Running As A Background Process

Since the log output of the node will block the terminal and run in the foreground (and will therefore die when the session is ended/closed) it is recommended to use a program to run the node in the background. There are two recommended options:
There are also recommendations to run as a background service in the Cosmos docs.

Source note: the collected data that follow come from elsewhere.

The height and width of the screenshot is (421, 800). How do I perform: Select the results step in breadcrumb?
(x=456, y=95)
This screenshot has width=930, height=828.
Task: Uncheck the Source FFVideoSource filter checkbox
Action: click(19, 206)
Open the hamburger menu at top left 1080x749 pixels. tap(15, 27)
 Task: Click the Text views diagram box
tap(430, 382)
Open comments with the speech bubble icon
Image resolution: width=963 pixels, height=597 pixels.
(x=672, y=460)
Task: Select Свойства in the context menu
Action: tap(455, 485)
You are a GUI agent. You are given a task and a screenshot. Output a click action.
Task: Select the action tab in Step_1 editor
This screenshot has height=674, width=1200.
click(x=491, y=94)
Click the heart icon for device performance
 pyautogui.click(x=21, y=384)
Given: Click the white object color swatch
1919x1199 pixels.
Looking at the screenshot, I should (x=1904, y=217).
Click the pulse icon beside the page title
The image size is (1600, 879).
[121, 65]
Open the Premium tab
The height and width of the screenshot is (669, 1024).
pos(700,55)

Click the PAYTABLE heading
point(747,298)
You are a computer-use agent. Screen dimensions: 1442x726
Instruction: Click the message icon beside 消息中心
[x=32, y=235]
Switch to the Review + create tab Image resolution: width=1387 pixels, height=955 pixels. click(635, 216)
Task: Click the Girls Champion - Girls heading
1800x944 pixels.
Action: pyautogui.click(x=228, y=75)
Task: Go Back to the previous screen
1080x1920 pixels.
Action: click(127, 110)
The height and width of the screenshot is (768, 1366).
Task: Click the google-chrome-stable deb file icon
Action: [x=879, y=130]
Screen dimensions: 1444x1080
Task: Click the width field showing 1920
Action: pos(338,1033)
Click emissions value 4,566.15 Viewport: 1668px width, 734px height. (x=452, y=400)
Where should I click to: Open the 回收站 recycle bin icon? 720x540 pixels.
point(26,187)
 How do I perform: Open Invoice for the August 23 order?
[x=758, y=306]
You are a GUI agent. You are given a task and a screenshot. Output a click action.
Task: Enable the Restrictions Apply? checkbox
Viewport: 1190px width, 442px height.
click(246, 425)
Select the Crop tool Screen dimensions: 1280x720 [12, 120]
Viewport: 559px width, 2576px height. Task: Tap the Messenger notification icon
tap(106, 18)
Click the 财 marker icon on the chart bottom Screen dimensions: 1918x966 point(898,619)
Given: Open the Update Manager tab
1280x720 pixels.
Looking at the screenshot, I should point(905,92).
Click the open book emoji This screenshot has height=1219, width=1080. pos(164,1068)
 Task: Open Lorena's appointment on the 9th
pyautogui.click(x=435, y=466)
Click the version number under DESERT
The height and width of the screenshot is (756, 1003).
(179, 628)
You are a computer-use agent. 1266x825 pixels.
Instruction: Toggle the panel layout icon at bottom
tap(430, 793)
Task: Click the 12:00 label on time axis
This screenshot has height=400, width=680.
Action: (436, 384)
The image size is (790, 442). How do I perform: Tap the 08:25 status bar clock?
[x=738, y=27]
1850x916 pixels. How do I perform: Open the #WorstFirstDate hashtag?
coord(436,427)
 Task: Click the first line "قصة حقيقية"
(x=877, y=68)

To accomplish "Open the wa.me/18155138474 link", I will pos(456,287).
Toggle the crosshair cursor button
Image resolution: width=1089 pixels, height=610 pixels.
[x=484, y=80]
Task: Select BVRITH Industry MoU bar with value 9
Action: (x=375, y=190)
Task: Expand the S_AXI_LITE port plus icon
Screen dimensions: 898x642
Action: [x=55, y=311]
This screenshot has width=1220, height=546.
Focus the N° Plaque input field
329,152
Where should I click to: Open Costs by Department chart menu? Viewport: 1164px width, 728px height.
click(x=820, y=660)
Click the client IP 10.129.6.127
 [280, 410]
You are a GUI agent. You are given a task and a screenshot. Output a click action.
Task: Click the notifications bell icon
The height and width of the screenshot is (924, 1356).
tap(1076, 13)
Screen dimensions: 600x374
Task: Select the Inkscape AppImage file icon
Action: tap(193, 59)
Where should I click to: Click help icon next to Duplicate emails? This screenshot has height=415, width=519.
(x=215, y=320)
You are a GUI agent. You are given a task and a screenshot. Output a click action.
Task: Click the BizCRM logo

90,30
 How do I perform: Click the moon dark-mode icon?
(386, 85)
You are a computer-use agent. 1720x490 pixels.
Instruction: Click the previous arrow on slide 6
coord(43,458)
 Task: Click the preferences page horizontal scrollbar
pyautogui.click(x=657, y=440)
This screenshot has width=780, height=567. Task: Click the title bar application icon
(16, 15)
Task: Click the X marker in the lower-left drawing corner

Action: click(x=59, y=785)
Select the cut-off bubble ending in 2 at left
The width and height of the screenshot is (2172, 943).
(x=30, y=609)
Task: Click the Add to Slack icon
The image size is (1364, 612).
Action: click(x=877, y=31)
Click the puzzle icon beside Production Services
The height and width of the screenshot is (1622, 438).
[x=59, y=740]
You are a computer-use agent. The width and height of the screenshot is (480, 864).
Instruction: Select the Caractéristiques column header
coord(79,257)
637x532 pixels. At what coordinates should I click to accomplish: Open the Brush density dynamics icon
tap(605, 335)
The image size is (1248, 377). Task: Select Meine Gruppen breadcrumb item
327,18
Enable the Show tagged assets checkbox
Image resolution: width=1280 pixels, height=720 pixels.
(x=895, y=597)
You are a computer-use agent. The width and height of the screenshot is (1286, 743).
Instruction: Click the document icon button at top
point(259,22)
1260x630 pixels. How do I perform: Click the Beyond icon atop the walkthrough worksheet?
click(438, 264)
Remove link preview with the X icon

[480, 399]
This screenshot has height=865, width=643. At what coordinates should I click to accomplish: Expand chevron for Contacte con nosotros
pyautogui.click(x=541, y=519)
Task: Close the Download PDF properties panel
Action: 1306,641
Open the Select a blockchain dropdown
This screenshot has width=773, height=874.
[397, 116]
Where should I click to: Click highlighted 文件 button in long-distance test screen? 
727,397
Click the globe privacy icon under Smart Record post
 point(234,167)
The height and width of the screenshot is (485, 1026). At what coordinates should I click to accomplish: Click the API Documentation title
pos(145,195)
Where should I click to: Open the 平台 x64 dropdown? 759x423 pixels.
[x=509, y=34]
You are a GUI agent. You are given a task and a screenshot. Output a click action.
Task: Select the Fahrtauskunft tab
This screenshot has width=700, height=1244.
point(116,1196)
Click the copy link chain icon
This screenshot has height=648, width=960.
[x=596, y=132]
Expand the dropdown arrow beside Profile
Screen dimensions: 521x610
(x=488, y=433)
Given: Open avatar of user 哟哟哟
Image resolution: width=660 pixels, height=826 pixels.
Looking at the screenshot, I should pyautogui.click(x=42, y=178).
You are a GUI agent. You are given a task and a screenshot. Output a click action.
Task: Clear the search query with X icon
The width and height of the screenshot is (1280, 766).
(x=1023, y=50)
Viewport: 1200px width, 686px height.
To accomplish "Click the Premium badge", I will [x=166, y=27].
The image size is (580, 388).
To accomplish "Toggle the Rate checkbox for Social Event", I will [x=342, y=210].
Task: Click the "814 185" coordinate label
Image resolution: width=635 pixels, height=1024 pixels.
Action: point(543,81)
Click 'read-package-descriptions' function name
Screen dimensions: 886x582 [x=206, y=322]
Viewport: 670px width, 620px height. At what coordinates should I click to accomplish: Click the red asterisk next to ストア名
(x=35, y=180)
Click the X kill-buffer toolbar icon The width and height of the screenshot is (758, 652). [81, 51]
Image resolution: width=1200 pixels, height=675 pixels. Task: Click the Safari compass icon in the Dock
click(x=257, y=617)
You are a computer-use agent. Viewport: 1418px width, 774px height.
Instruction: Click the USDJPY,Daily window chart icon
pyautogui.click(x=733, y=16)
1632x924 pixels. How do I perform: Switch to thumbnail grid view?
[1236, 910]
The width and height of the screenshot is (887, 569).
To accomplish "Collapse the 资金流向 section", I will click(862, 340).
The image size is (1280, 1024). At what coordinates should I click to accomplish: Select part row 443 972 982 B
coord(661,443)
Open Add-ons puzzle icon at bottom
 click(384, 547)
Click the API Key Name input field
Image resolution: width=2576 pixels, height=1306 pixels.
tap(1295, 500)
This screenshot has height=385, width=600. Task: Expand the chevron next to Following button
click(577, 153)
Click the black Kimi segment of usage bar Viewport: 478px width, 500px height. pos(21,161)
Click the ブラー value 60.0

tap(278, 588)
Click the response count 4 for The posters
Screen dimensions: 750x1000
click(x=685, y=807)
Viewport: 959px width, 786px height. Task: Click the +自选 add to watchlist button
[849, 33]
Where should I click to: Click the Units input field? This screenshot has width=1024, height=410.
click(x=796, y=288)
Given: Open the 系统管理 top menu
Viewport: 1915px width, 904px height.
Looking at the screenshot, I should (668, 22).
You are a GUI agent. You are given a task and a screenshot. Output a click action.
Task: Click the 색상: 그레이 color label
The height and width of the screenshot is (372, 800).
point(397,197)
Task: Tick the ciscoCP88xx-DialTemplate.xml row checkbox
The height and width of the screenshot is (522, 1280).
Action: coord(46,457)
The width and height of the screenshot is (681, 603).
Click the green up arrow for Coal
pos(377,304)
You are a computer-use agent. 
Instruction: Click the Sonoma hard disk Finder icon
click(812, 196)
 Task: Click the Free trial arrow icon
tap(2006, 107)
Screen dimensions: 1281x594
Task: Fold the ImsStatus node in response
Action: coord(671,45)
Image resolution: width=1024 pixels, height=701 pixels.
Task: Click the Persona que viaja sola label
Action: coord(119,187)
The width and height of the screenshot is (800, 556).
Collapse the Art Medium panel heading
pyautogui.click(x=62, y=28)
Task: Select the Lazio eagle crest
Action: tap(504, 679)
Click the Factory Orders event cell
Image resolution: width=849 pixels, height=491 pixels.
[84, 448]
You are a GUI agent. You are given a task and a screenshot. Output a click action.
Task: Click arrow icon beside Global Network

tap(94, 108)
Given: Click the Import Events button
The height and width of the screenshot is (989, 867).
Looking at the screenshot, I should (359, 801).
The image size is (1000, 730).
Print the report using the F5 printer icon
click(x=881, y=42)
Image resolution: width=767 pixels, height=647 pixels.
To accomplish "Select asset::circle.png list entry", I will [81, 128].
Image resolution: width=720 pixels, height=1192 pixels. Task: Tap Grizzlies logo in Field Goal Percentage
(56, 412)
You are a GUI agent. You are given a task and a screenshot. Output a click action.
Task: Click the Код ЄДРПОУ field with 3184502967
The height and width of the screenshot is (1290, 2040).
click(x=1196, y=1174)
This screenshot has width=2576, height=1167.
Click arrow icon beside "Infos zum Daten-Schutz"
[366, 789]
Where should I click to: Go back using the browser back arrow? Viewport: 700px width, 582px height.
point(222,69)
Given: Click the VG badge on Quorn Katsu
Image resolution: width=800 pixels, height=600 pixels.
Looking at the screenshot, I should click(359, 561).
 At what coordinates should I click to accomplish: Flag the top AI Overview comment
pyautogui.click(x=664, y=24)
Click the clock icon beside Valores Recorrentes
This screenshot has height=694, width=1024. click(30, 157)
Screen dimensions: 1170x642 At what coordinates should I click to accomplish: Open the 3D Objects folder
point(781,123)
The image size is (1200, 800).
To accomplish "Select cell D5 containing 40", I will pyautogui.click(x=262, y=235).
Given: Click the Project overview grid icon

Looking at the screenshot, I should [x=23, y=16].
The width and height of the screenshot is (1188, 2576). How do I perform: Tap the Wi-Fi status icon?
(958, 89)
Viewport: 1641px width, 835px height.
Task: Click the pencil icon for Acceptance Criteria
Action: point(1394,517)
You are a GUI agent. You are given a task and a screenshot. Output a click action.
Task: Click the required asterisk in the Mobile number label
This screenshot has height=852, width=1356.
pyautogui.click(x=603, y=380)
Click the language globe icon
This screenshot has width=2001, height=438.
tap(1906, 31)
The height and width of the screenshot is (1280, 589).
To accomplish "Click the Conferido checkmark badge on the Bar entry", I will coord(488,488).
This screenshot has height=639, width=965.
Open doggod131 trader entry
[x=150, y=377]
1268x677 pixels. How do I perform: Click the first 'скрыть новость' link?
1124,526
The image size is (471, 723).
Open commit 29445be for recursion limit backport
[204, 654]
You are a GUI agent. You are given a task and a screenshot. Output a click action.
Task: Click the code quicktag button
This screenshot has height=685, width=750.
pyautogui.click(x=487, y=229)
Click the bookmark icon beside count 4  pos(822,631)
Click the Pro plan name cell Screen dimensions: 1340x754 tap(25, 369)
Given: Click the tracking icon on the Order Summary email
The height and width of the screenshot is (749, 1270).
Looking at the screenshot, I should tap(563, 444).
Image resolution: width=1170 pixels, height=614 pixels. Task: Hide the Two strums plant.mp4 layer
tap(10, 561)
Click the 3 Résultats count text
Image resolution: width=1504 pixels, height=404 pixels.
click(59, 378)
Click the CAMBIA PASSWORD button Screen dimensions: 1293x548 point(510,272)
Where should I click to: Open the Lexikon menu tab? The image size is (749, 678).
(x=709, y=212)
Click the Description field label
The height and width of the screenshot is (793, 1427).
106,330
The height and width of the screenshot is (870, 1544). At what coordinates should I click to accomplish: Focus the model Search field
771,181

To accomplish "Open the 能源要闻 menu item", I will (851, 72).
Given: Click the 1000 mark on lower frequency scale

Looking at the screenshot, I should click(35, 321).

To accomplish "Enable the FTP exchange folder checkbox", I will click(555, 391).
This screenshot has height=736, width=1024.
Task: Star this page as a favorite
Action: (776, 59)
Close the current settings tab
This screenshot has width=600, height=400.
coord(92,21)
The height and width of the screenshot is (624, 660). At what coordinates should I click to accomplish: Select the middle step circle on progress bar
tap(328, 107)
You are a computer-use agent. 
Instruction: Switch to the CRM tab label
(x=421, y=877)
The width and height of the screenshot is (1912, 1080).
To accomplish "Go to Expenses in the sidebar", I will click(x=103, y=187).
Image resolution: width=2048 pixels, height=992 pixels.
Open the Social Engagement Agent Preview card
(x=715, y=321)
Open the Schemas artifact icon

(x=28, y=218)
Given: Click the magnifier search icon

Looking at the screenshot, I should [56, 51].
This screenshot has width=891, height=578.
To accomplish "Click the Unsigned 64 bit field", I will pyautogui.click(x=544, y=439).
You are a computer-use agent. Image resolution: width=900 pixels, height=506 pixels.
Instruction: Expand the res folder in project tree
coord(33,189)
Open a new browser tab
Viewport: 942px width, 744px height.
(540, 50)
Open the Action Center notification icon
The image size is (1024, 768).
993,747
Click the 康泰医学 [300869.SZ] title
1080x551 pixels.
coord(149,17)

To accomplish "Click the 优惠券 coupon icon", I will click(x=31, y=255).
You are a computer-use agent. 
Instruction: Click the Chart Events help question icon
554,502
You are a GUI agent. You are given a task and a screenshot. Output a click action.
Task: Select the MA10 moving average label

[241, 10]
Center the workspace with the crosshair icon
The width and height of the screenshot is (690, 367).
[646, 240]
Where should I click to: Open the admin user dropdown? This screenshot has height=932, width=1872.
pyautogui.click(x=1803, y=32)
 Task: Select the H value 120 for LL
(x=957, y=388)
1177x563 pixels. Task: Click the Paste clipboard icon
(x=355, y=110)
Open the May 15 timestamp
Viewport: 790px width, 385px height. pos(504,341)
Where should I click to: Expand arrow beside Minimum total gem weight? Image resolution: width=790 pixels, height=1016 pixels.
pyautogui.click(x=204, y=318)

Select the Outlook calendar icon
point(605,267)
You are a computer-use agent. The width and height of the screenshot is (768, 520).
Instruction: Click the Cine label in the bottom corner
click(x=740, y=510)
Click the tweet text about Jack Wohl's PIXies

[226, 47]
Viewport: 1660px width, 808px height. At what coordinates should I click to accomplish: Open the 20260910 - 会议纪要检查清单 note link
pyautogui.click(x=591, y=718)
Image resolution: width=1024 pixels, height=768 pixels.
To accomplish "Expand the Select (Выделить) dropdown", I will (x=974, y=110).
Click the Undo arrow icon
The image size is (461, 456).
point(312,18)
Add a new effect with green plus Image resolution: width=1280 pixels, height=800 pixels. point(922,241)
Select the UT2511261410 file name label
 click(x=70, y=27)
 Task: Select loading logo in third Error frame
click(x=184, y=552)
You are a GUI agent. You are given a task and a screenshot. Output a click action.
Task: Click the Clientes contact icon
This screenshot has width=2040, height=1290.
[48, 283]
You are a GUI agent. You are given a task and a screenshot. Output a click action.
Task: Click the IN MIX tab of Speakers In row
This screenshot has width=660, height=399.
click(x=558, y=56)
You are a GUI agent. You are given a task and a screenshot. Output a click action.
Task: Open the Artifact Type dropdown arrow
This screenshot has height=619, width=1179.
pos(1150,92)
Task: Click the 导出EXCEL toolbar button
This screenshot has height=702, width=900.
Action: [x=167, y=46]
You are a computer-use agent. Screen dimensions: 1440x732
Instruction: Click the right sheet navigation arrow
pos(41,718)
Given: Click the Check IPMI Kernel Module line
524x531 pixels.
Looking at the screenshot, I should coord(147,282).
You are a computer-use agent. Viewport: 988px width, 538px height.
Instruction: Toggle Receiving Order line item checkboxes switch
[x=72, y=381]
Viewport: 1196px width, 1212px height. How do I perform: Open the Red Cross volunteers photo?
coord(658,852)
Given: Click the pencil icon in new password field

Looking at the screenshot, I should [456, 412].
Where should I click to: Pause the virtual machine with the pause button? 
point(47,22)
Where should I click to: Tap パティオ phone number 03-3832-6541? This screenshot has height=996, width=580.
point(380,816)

Users must follow the Mainnet Node Guide first.

Creating a Validator

Creating a validator involves sending a create-validator command to the node you wish to validate from. For the purposes of this guide we will be creating a validator on the node which was created based on the Mainnet Node Guide.
Creating the validator is as simple as running the following command. Before running this command please read the following:
Running a validator should only be done by experienced Linux System Administrators. When you stake JUP in a validator, that JUP is at risk of being "slashed". Slashing is explained here.
jupiterd tx staking create-validator --amount=9000000ajup --pubkey=$(jupiterd tendermint show-validator) --moniker="[your node moniker]" --chain-id="jupiter_85-1" --commission-rate="0.01" --commission-max-rate="0.05" --commission-max-change-rate="0.01" --gas="auto" --min-self-delegation="5000000" --from=[keyname] --fees=500ajup
--amount // The quantity of staked aJUP
--pubkey // The validator's public key
--monker // The node moniker which will be doing validation, found in the config.toml file
--min-self-delegation // Minimum amount of aJUP required to be delegated from the node operator in order for validation to be performed
--from // The name of the key being used to sign the create-validator tx


Validator operators must keep security in mind. Validators publicly exposed to the internet may suffer from Distributed Denial of Service (DDoS) attacks which could reduce their uptime and therefore result in slashing of JUP and delegated JUP.
Additionally, using the wrong key management techniques could expose your validator's private key to attackers and cause theft of all of your funds.
Follow all of the Cosmos validator security suggestions and be aware of your validator security at all times.